▶ AIM OF THE EXERCISE
Copy every record that follows, word for word.

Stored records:
################

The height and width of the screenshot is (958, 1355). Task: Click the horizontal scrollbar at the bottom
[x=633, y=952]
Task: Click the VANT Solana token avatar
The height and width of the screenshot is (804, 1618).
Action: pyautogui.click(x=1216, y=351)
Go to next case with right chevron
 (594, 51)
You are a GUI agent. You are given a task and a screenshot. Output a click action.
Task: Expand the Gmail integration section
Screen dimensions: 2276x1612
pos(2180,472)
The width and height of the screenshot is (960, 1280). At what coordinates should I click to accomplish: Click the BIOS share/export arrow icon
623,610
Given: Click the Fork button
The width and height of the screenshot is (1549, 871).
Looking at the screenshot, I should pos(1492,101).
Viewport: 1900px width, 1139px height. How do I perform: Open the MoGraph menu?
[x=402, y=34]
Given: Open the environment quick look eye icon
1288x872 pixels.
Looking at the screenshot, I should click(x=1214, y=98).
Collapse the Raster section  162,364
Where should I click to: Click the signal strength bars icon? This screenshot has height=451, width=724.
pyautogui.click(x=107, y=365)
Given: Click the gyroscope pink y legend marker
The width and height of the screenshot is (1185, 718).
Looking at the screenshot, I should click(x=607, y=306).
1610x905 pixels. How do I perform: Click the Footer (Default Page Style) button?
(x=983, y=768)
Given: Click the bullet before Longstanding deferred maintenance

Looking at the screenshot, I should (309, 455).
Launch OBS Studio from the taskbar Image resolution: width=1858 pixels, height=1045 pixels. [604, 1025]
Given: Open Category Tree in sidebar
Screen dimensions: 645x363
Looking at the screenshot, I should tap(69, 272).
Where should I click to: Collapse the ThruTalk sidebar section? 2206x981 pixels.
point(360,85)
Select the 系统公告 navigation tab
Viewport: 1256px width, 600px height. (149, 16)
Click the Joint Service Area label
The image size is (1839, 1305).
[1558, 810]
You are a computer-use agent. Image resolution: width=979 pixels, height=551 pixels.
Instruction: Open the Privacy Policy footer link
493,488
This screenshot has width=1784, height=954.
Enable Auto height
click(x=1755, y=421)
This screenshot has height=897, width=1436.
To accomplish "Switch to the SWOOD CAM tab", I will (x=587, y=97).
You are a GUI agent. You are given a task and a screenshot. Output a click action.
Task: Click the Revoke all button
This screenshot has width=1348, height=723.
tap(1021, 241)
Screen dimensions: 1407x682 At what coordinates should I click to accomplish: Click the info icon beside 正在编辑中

################

▶ TASK SOLUTION
The height and width of the screenshot is (958, 1355). Task: Click the horizontal scrollbar at the bottom
[x=633, y=952]
Task: Click the VANT Solana token avatar
The height and width of the screenshot is (804, 1618).
Action: pyautogui.click(x=1216, y=351)
Go to next case with right chevron
 (594, 51)
You are a GUI agent. You are given a task and a screenshot. Output a click action.
Task: Expand the Gmail integration section
Screen dimensions: 2276x1612
pos(2180,472)
The width and height of the screenshot is (960, 1280). At what coordinates should I click to accomplish: Click the BIOS share/export arrow icon
623,610
Given: Click the Fork button
The width and height of the screenshot is (1549, 871).
Looking at the screenshot, I should pos(1492,101).
Viewport: 1900px width, 1139px height. How do I perform: Open the MoGraph menu?
[x=402, y=34]
Given: Open the environment quick look eye icon
1288x872 pixels.
Looking at the screenshot, I should click(x=1214, y=98).
Collapse the Raster section  162,364
Where should I click to: Click the signal strength bars icon? This screenshot has height=451, width=724.
pyautogui.click(x=107, y=365)
Given: Click the gyroscope pink y legend marker
The width and height of the screenshot is (1185, 718).
Looking at the screenshot, I should click(x=607, y=306).
1610x905 pixels. How do I perform: Click the Footer (Default Page Style) button?
(x=983, y=768)
Given: Click the bullet before Longstanding deferred maintenance

Looking at the screenshot, I should (309, 455).
Launch OBS Studio from the taskbar Image resolution: width=1858 pixels, height=1045 pixels. [604, 1025]
Given: Open Category Tree in sidebar
Screen dimensions: 645x363
Looking at the screenshot, I should tap(69, 272).
Where should I click to: Collapse the ThruTalk sidebar section? 2206x981 pixels.
point(360,85)
Select the 系统公告 navigation tab
Viewport: 1256px width, 600px height. (149, 16)
Click the Joint Service Area label
The image size is (1839, 1305).
[1558, 810]
You are a computer-use agent. Image resolution: width=979 pixels, height=551 pixels.
Instruction: Open the Privacy Policy footer link
493,488
This screenshot has width=1784, height=954.
Enable Auto height
click(x=1755, y=421)
This screenshot has height=897, width=1436.
To accomplish "Switch to the SWOOD CAM tab", I will (x=587, y=97).
You are a GUI agent. You are given a task and a screenshot. Output a click action.
Task: Click the Revoke all button
This screenshot has width=1348, height=723.
tap(1021, 241)
Screen dimensions: 1407x682 At what coordinates should I click to accomplish: Click the info icon beside 正在编辑中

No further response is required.